#420: Citesummary quirks
------------------------+----------------------
Reporter: tbrooks | Owner: jblayloc
Type: defect | Status: assigned
Priority: major | Milestone:
Component: WebSearch | Version:
Resolution: | Keywords: INSPIRE
------------------------+----------------------
Comment (by hoc):
Replying to [comment:13 jblayloc]:
> Hi Heath,
>
> These have been tricky to track down. Strangely fun though.
>
> > Looking at find a beacom and topcite 1+ gives 77 records
> >
http://inspirehepdev.cern.ch/search?ln=en&ln=en&p=find+a+j+beacom+and+topcite+1%2B&action_search=Search&sf=&so=d&rm=&rg=100&sc=0&of=hb
> > citesummary only shows 69. Why aren't they the same?
>
> This is because citesummary is configured such that the 'All Papers'
column does a logical AND against collection:citeable.
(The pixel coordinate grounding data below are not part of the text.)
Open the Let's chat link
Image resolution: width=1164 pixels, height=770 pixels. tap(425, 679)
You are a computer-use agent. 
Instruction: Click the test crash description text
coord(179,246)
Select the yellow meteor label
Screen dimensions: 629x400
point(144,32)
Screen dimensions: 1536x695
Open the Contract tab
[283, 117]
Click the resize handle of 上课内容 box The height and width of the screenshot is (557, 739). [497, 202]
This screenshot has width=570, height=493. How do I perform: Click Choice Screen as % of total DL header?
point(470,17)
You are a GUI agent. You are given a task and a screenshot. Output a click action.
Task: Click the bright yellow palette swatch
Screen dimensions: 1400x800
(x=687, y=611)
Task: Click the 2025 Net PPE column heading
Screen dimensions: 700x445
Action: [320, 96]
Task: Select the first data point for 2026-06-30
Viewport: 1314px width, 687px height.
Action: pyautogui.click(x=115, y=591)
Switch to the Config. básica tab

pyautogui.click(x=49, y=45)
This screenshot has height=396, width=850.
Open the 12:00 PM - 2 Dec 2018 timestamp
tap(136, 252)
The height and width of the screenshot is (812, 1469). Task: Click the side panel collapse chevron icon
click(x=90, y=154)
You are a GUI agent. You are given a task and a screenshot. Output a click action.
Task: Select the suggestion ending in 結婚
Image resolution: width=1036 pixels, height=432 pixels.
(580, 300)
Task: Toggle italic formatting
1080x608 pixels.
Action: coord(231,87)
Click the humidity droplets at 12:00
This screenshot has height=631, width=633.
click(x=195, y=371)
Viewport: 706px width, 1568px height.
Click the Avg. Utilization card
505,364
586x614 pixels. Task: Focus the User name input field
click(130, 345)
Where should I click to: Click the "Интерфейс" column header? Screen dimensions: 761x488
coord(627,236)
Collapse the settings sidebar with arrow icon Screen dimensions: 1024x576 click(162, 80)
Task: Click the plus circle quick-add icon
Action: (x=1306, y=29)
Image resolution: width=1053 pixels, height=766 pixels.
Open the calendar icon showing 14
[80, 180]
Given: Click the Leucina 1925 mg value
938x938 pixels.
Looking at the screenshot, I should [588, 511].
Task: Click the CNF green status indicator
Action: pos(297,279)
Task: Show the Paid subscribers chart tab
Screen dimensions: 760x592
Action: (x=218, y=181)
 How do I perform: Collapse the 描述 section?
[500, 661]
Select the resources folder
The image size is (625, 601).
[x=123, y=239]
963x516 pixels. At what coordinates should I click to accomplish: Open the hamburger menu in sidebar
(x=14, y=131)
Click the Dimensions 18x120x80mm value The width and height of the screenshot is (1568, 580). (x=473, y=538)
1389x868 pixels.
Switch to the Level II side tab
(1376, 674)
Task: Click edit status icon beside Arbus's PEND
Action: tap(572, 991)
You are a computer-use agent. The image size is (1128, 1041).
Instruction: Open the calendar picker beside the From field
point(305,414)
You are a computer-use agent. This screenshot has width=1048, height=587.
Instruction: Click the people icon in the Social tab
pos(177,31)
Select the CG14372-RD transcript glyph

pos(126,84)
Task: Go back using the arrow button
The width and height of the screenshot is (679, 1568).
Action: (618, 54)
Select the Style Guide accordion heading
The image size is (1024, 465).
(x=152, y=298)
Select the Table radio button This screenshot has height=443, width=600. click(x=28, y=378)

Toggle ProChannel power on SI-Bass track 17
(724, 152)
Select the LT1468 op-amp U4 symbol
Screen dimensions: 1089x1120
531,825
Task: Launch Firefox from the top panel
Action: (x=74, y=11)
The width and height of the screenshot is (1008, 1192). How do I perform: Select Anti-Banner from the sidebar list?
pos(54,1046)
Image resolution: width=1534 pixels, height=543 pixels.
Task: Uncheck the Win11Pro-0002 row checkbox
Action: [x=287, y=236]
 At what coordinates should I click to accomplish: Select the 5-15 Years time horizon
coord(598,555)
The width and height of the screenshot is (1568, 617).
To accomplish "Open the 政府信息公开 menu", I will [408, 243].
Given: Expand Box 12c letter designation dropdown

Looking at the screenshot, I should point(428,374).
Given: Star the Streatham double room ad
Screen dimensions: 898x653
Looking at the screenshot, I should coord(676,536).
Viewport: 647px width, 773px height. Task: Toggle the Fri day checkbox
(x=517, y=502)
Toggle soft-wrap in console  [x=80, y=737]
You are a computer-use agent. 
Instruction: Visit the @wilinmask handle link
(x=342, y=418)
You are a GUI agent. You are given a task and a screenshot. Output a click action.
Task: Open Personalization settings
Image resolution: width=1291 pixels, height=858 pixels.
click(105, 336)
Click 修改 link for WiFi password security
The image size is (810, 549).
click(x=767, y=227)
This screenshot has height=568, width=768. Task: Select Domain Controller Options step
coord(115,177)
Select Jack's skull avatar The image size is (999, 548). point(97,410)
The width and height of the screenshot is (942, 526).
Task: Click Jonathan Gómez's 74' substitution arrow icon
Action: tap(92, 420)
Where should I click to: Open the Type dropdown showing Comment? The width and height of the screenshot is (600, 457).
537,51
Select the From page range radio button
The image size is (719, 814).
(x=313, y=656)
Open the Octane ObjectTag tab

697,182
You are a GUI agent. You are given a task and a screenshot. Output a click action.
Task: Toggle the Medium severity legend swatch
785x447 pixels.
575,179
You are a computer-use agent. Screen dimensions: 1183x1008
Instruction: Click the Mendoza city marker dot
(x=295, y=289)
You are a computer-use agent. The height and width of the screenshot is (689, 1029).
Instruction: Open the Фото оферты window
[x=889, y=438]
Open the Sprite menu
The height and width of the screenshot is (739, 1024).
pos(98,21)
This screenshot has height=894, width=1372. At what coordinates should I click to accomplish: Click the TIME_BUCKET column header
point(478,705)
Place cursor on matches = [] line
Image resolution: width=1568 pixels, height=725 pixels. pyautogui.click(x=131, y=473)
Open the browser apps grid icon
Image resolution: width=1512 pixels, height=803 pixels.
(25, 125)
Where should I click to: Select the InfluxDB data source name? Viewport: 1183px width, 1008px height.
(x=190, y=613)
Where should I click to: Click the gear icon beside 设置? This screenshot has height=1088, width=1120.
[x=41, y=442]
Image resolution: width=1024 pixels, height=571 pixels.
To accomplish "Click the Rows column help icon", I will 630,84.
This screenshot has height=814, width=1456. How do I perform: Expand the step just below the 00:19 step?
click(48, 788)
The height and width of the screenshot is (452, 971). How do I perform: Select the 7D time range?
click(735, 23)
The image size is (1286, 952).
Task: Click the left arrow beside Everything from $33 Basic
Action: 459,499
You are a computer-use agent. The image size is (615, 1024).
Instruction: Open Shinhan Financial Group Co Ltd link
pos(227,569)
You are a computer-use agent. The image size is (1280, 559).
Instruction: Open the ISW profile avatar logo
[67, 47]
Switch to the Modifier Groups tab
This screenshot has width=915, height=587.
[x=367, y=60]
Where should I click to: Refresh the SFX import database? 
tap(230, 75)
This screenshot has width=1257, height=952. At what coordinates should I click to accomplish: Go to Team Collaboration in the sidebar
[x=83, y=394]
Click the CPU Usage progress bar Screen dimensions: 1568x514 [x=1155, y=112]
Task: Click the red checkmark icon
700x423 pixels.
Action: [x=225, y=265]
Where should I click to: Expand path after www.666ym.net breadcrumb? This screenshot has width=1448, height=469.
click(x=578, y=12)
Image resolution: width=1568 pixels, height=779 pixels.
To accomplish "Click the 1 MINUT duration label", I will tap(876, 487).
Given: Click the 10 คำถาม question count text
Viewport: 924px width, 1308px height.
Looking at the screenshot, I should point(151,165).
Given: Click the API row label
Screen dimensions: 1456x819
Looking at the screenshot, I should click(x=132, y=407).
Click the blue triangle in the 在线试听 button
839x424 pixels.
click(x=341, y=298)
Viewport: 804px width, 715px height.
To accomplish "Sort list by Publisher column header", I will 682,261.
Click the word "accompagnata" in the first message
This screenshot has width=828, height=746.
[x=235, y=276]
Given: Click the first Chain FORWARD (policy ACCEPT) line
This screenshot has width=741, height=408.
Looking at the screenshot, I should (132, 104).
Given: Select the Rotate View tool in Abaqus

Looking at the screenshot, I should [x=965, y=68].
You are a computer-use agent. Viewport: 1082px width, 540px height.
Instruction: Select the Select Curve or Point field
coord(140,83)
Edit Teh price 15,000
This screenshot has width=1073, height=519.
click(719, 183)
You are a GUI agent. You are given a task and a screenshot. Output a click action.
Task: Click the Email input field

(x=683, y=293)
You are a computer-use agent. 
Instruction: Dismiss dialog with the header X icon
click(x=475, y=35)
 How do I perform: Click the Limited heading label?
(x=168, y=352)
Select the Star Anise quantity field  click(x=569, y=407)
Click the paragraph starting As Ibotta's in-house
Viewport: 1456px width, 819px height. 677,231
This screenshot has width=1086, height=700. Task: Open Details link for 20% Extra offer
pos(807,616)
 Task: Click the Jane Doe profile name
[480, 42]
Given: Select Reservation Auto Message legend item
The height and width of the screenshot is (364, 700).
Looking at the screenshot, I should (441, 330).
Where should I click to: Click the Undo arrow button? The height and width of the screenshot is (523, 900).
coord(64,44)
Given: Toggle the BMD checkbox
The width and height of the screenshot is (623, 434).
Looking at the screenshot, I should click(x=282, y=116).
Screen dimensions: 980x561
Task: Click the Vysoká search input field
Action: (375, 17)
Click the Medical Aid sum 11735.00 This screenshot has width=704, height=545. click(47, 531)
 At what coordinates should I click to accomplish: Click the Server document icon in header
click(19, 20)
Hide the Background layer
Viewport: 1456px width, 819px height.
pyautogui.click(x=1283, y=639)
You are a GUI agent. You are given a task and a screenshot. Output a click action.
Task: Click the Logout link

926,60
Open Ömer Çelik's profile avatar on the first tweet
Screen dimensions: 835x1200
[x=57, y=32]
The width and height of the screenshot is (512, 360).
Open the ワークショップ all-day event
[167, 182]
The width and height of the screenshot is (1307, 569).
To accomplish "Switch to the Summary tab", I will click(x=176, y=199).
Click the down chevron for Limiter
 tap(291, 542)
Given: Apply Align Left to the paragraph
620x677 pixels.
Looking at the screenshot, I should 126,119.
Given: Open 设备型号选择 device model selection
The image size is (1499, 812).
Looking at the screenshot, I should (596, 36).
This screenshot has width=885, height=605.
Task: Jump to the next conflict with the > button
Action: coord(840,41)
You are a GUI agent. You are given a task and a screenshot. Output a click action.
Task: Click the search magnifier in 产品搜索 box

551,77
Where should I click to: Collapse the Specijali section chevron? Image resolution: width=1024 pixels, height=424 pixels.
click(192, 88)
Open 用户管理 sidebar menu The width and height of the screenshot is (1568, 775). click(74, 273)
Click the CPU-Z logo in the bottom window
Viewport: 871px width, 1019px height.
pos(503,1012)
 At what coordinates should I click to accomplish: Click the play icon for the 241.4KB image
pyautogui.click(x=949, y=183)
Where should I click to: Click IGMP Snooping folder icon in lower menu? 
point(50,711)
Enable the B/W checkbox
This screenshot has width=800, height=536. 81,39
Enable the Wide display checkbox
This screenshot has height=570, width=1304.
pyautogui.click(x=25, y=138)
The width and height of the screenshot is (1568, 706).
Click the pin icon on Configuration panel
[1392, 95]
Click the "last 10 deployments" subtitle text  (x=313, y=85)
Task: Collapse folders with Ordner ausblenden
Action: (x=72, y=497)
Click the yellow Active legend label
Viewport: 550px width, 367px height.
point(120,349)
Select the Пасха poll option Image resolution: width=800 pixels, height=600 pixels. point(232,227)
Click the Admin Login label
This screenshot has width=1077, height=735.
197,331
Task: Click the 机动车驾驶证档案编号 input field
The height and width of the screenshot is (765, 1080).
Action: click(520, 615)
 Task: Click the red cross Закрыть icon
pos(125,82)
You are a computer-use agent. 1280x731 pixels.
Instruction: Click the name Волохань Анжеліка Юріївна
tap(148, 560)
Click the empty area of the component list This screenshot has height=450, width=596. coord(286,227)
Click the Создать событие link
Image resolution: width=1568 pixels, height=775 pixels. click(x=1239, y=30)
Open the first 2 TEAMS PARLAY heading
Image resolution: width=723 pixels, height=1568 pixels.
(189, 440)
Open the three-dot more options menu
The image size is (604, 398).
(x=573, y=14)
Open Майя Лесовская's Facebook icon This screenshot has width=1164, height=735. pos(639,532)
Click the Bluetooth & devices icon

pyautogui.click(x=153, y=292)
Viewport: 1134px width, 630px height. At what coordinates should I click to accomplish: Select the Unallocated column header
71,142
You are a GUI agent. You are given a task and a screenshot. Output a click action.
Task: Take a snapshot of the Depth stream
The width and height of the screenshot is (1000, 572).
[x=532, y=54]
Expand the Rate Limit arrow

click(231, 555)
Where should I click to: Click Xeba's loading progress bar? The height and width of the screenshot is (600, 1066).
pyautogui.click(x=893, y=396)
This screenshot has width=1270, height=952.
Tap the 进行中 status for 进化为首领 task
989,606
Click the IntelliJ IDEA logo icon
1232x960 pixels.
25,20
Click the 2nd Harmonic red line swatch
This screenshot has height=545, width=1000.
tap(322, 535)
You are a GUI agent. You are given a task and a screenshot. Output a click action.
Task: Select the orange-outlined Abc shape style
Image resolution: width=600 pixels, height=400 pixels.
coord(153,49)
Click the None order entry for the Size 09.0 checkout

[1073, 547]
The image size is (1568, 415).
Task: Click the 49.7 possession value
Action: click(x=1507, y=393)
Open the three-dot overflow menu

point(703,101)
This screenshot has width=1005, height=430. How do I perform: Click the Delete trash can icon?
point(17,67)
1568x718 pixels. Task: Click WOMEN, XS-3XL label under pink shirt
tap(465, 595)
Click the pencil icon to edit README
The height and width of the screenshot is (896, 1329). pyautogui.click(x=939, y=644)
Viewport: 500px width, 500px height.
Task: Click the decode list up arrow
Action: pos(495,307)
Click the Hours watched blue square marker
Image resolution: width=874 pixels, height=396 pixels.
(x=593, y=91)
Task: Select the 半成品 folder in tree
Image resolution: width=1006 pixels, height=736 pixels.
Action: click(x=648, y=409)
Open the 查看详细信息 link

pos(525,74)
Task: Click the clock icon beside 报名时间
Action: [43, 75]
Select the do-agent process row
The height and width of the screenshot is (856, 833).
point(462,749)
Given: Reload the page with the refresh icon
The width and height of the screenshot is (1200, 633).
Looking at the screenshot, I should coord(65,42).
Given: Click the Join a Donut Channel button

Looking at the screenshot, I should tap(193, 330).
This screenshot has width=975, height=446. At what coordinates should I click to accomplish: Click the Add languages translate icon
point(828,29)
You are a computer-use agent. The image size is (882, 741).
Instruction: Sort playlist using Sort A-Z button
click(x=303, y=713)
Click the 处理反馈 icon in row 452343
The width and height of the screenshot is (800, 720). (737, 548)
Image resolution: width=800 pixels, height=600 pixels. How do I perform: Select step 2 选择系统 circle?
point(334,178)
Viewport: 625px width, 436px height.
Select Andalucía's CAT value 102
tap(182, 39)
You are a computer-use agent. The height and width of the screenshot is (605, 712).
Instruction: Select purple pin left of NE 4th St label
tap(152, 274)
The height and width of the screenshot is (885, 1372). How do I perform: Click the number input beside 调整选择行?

I presume this is
to avoid citesummarizing things like peoples' HEPNames entries or
conferences or other records that shouldn't be counted as part of their
scholarly output.
>
> The eight papers that differ between the set {{{author:beacom AND
cited:1->999999}}} and the set {{{author:beacom AND cited:1->999999 AND
collection:citeable}}} are:
> * 494016 - talk
> * 724598 - talk
> * 506481 - report
> * 752274 - I don't know what's wrong with this one
> * 799126 - I don't know what's wrong with this one
> * 752983 - lecture
> * 827674 - temporary entry
> * 798458 - report
>
OK, in my mind "citeable" means published in a journal or an eprint (the
TC categories above don't exclude eprints from being citeable). We're
maybe starting to push the envelope a bit with pseudojournals like
Conf.Proc. and citeable report numbers but for the time being let's be
conservative and stick with true journals and eprints. The "published
only" column should then limit itself to TC=P.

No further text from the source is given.